Non a caso, per metterci una pezza era stata inviata qui come commissario quella Anna Maria Cancellieri che poi sarebbe finita a fare il ministro dell’Interno nel governo Monti. Ci vorranno diverse generazioni per ripianare quel buco. E se manca un minimo di esperienza di governo, qui il flop è assicurato…».
Sarà, anche se in città girano voci di lunghe file in comune per ritirare i certificati elettorale nuovi, visto che al primo turno più di un parmigiano li aveva fatti finire nel camino. E proprio il dato sull’affluenza, già domenica sera, potrebbe dirci come andrà a finire. 

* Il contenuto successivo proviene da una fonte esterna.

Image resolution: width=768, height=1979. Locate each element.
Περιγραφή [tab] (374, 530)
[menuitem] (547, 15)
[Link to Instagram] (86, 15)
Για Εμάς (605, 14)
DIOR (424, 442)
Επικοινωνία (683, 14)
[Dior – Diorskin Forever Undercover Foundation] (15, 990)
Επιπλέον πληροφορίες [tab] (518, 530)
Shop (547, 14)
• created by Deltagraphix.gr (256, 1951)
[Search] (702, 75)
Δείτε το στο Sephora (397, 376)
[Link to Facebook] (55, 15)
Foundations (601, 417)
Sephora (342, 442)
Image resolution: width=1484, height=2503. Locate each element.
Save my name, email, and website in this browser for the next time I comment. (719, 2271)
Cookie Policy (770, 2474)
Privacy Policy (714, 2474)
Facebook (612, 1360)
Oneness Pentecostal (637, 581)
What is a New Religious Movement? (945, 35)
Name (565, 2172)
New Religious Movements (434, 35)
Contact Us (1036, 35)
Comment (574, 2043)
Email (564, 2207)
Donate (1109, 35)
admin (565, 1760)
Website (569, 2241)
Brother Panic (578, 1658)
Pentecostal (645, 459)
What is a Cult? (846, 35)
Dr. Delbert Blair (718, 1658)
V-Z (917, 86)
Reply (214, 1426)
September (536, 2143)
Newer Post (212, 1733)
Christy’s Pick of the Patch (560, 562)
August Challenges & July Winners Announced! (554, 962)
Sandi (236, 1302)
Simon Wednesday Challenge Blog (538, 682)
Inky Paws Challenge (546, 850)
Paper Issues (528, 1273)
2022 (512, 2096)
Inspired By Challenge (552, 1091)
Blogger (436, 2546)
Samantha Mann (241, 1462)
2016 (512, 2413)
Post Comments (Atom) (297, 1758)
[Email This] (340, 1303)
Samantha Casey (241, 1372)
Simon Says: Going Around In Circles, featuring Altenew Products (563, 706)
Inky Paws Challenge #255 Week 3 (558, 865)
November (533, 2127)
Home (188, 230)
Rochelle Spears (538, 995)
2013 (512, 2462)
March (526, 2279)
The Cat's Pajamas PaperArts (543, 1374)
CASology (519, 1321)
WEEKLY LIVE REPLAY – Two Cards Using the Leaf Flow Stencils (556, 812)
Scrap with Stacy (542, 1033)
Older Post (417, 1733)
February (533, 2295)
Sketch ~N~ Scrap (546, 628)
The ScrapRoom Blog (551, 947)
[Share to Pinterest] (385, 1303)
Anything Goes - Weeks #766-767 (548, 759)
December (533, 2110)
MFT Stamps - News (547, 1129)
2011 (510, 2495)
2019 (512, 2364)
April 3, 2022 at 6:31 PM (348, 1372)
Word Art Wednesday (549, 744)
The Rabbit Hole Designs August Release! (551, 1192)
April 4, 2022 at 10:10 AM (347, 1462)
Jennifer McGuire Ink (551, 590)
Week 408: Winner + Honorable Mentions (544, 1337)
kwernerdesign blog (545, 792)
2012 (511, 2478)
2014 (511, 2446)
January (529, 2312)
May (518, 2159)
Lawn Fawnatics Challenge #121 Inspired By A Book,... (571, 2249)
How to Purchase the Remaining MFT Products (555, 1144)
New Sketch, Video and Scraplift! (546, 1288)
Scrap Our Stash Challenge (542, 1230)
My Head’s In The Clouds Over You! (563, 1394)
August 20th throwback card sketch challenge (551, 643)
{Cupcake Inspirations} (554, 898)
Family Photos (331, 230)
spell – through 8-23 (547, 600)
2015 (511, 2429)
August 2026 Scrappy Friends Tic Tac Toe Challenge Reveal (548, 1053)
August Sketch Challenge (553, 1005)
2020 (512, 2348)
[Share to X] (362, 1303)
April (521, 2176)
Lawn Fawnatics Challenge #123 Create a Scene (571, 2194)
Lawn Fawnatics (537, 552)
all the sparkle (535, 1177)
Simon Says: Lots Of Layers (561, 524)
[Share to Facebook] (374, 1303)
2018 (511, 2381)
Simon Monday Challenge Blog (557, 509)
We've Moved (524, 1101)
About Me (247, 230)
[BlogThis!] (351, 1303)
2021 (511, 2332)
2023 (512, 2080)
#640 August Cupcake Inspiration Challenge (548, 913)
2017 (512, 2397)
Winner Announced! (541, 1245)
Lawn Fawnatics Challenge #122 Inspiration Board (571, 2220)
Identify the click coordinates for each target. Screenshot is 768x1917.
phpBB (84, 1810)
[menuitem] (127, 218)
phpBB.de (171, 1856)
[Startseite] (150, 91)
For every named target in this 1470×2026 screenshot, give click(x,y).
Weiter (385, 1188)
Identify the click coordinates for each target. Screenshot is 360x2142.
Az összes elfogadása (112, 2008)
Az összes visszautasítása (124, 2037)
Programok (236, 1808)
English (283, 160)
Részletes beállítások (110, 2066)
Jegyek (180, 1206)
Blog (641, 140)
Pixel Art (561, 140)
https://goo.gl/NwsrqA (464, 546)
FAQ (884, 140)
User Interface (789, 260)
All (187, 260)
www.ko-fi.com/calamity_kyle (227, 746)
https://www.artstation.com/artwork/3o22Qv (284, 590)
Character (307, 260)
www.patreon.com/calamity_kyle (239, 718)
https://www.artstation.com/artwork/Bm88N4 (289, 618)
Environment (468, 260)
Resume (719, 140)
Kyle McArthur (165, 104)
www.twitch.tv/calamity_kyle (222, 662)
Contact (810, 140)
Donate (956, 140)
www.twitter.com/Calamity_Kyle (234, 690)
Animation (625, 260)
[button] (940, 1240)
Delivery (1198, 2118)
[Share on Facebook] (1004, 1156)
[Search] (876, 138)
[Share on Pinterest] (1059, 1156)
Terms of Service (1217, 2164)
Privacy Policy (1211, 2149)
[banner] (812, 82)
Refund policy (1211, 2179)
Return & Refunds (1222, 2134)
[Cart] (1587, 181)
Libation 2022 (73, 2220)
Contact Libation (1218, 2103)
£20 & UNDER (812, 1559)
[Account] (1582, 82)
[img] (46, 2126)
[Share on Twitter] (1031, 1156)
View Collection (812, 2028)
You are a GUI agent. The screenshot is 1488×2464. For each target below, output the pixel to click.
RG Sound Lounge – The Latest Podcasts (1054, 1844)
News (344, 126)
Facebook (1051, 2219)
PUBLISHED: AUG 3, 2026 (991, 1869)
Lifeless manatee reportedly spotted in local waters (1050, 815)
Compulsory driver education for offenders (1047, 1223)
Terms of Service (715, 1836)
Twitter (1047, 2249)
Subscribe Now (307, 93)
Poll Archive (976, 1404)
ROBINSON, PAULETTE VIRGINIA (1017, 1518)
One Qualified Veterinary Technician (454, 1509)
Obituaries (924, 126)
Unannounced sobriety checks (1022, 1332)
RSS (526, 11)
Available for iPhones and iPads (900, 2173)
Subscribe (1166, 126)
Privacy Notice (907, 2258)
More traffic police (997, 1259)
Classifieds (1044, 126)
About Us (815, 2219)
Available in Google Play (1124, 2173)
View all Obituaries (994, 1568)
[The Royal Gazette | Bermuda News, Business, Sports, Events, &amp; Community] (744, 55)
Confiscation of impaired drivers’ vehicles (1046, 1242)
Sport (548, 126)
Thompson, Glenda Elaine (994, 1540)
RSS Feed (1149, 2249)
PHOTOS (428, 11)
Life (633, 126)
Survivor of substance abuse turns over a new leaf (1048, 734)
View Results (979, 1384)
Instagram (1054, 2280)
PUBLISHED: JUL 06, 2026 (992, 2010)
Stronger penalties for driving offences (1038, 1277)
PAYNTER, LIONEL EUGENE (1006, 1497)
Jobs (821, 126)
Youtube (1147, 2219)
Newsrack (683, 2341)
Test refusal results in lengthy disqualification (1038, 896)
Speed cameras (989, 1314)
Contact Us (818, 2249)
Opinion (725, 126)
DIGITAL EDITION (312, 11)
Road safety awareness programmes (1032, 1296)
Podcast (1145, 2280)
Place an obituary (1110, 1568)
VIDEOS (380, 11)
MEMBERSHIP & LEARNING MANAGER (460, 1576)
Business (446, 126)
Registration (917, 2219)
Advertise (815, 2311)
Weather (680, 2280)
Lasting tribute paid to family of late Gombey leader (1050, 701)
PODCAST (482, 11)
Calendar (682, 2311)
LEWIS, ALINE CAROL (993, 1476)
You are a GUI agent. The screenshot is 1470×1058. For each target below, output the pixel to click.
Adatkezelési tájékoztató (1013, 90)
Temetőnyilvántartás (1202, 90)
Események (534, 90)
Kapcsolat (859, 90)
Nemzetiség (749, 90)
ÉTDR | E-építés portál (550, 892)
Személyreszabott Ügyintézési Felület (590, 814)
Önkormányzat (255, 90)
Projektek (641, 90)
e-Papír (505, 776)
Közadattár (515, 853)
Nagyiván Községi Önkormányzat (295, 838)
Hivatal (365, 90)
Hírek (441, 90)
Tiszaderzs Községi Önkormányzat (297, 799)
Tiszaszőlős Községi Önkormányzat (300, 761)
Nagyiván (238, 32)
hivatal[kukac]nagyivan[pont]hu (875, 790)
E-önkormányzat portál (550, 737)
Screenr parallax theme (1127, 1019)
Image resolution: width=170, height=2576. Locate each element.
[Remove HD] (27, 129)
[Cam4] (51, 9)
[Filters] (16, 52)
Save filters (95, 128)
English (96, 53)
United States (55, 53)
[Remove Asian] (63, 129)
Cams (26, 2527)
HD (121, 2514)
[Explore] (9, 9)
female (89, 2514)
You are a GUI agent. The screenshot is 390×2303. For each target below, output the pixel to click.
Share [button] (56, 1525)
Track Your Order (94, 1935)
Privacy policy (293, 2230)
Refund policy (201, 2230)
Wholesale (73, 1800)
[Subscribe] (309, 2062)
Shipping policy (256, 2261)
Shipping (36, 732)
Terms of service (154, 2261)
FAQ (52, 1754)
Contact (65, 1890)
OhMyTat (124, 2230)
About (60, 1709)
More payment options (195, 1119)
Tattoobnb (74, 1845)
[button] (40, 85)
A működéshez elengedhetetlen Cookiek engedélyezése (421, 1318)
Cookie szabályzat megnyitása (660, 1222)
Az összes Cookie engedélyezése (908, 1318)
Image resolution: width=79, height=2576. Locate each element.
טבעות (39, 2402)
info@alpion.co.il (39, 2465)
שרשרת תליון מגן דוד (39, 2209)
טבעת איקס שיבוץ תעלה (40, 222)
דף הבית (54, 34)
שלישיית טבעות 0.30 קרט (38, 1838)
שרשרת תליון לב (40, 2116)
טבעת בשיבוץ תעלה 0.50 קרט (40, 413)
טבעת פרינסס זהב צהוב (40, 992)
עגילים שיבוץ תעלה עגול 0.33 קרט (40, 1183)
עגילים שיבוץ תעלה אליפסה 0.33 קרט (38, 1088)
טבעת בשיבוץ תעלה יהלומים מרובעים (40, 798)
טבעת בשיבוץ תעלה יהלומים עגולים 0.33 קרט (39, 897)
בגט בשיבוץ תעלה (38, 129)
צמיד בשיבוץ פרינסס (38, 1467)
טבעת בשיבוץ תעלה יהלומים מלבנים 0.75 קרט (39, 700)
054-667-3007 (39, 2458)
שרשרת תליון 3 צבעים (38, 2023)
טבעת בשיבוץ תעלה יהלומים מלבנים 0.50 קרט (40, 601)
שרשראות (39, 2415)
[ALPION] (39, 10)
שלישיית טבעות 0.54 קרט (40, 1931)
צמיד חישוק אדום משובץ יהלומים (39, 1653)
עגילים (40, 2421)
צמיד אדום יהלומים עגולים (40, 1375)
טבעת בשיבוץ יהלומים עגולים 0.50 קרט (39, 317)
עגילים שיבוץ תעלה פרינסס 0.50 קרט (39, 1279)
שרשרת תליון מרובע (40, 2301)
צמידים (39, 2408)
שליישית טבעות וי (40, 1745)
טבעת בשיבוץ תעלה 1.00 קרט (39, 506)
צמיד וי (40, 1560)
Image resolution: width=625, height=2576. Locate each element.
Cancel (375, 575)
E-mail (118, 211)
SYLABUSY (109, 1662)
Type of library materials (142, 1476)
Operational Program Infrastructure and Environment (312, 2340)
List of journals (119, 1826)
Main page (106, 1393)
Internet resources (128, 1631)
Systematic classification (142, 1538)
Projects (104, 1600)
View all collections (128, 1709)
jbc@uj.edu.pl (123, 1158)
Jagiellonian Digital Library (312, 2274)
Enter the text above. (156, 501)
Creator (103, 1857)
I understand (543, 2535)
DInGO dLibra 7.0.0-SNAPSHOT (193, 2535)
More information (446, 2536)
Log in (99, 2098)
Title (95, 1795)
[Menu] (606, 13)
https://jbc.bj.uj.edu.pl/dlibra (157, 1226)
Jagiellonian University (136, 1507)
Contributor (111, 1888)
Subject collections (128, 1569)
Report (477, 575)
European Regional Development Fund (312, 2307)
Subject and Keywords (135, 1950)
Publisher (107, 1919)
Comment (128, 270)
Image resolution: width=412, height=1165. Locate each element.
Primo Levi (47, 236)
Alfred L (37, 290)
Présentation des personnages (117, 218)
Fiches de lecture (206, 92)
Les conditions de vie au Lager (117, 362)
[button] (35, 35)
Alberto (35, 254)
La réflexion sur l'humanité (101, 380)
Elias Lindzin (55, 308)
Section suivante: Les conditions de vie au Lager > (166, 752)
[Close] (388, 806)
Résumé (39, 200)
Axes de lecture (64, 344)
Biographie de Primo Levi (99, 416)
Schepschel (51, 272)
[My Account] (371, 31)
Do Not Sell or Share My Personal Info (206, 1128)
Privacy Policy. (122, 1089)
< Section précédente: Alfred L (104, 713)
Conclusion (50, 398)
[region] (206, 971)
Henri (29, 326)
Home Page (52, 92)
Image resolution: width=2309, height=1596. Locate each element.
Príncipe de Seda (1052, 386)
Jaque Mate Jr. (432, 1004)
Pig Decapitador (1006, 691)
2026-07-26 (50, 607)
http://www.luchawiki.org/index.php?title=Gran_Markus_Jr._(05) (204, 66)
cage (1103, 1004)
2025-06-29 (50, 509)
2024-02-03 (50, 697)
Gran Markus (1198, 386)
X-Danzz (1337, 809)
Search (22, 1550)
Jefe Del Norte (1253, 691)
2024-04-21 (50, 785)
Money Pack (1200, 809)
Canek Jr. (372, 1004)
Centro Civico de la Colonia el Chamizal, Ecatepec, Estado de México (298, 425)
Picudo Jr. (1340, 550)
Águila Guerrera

«Se sarà alto – ci spiega un militante a 5 Stelle – vorrà dire che gli elettori di centrodestra non avranno dato retta a chi, anche tra di loro, punta a difendere l’Impero, chiudendosi nel “fortino dei partiti”, come se fossimo i nuovi barbari. E forse, al di là delle convinzioni politiche, significherà che i parmigiani, anche se profondamente delusi dal Popolo della Libertà, non hanno nostalgia degli anni in cui la sinistra prendeva tutte le decisioni più importanti sul futuro di questa città da Roma, da Bologna o da Reggio Emilia…».